::: Supplied data

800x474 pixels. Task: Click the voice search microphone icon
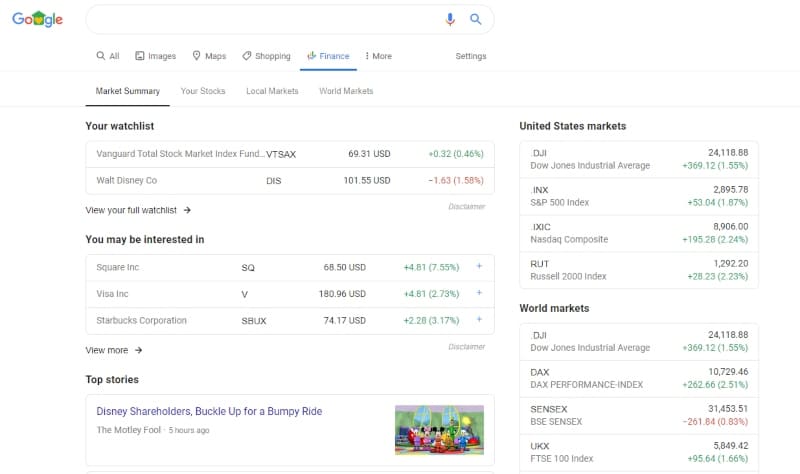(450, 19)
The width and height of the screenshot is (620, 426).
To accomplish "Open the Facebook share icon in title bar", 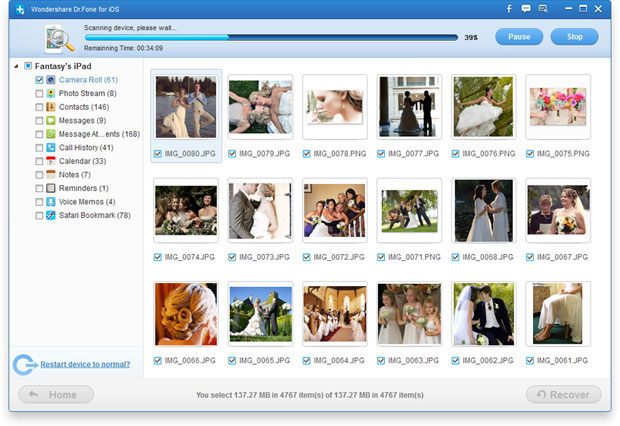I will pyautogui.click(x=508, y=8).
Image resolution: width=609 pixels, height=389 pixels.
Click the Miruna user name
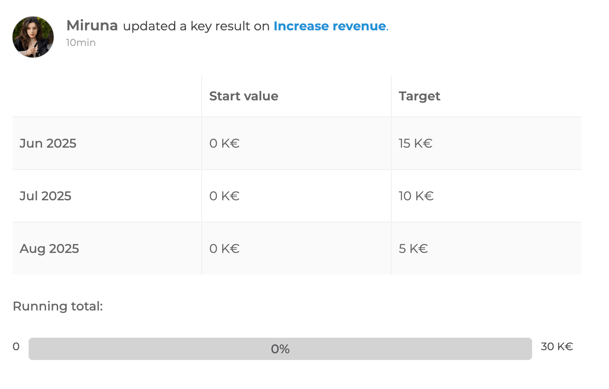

::::::

• Instructions for the task:
In the data above, find each line where the string "width" appears, then copy it.

• Result of this exercise:
The width and height of the screenshot is (620, 426).
Image resolution: width=609 pixels, height=389 pixels.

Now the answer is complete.